Another option that I like are the petronix conversions. Two wires and jump the ballast and done. They work great. Really all about what you want to do with the car, just like a curve.
 
Hi rev and chrome box are 1.5 Good luck changing the transistor getting all the potting out and that also does not mean that is the problem. Chrome box is funny it tells you use a .25 ohm ballast. Run that on the street you will be pushing the car home in a day. Thats for racing only it gets the box hot but colos between runs. You can use a .8 on the street but the RPM's drop. Overrated for the price now and not needed kind of like the gold or Blue box. The hi rev never even heard of one failing and rated 7500 RPM which most people will never see over 5K RPM
I already did, but with one MJ00005 transistor (the closer I could find, just to test for the fix) which was one I found at a local electronic shop in Venezuela. I just made the pot cut on transistor area and got success getting back to life the Module. Just need to replace it now with the NOS MJ00012 I found on eBay later.

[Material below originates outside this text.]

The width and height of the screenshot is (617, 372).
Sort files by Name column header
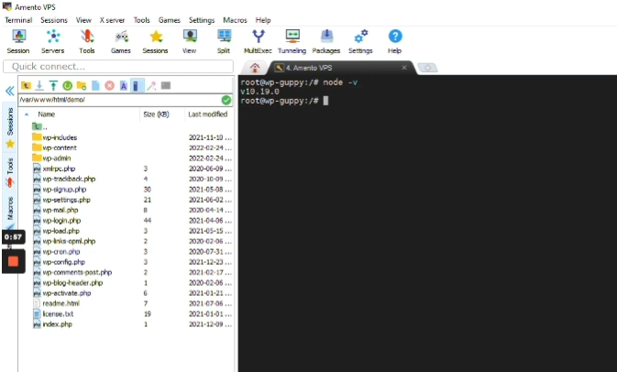pos(46,115)
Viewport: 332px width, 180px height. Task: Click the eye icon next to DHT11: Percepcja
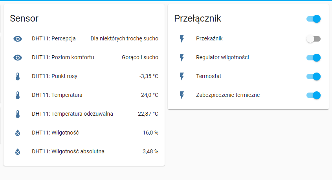18,39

The MP box is one of the laters one, so the potting was pretty much solid… and it was more like a rubberish compound.

For my build I preffer to keep the stockish system as posible.
 
Are those prices fully assemblies ECUs? Or just transistors prices?

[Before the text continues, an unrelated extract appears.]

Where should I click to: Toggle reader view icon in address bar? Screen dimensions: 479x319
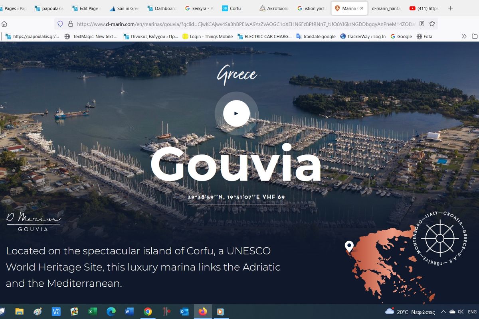click(x=422, y=24)
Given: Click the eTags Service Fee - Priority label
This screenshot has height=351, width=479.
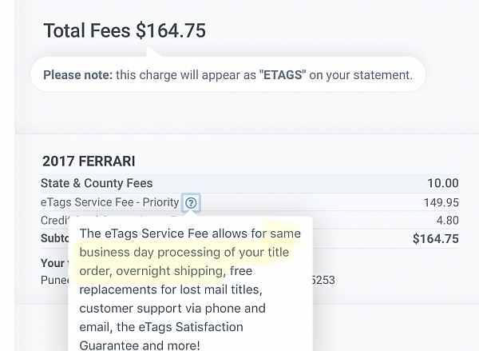Looking at the screenshot, I should point(109,202).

If full unit price, I don’t think they are expensive at all. EXCEPT if expecting a 10000% profit of course!

IMHO getting a decent stock replacement box like the later blue ones into the $25-40 price rate and good Orange replacement into $45- 60 price rate could be nice. And chromed unit similar slightly above of that.

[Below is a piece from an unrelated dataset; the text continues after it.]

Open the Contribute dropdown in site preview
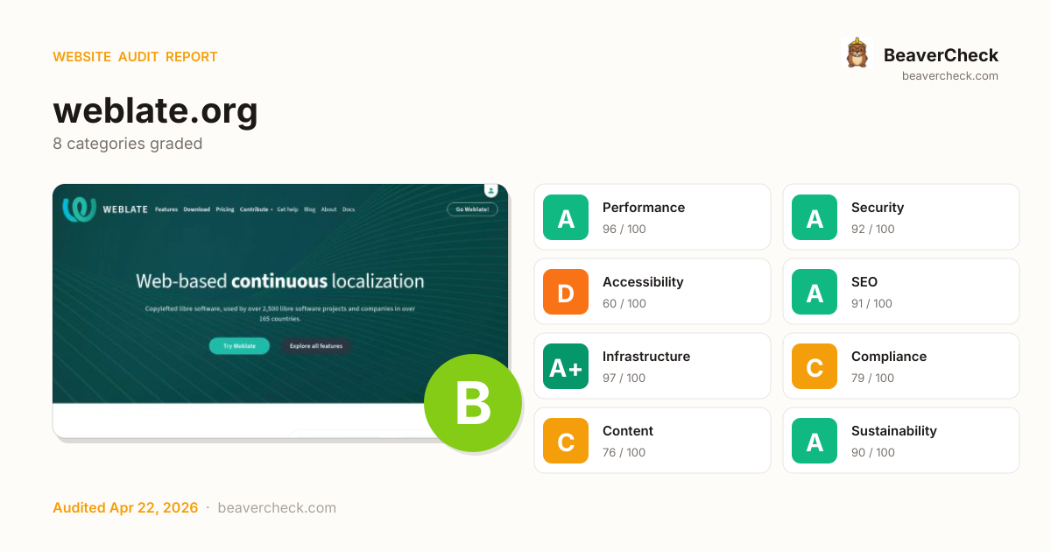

Once again except if expecting a 10000% profit… what is mostly sure the main reason why nobody is making them.
Prices are completed ECUs..
But FOB China..
So to calaculate landed cost to the USA need to add tooling, packaging, handling, ocean freight and import duties. Then the importer will add his profit % markup to the distributor % > dealer % > retail %. Total markup to from FOB to retail is 4X or 5 X.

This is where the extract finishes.